If you’re struggling to get back into the swing of things at work following the Easter long weekend, here are some jokes about God, Spiderman and women to get you through the day.
They’re going to start playing porn at the fuel pumps….
This is so you can watch someone else being fucked at the same time as you.
Jason, Alice Springs
I was watching the God channel with my disabled little sister the other day. After around thirty minutes, she rose from her wheelchair and walked across the room.
I stood up and screamed, “It’s a miracle.”
She turned around and replied, “No, I just can’t stand to listen to this shit anymore,” turned the TV off and collapsed in a heap in the middle of the room.
Amy, Darwin
A woman brings 8-year-old Johnny home and tells his mother that he was caught playing doctors and nurses with Mary, her 8-year-old daughter.

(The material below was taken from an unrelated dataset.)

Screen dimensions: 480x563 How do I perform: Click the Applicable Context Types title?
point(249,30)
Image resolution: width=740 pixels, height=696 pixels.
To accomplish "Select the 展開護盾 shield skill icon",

Johnny’s mother says, “Let’s not be too harsh on them…. they are bound to be curious about sex at that age.”
“Curious about sex?” replies Mary’s mother. “He’s taken her fucking appendix out!”
Dylan, Northbridge
I was walking in a cemetery this morning and saw a bloke hiding behind a gravestone. I said “morning.”
He replied, “No, just having a shit.”
Kevin, Cairns
We call our grandfather “Spiderman”.
He hasn’t got any super powers – he just finds it difficult to get out of the bath.
Helen, Margaret River
Women are like parking spaces, normally all the good ones are taken. So, occasionally, when no one’s looking, you have to stick it in a disabled one.
Nigel, Surry Hills
Little Johnny walks into his parents’ bedroom to find his Dad giving his Mum one. His Dad smirks and throws a pillow at the door saying, “Get outta here, you little shit!”
A couple of hours later Dad hears a whole lot of commotion coming from little Johnny’s bedroom. He goes up to find little Johnny giving his Grandma a right royal seeing to.
Little Johnny smiles, “It’s not so fucking funny when it’s your Mum, is it?”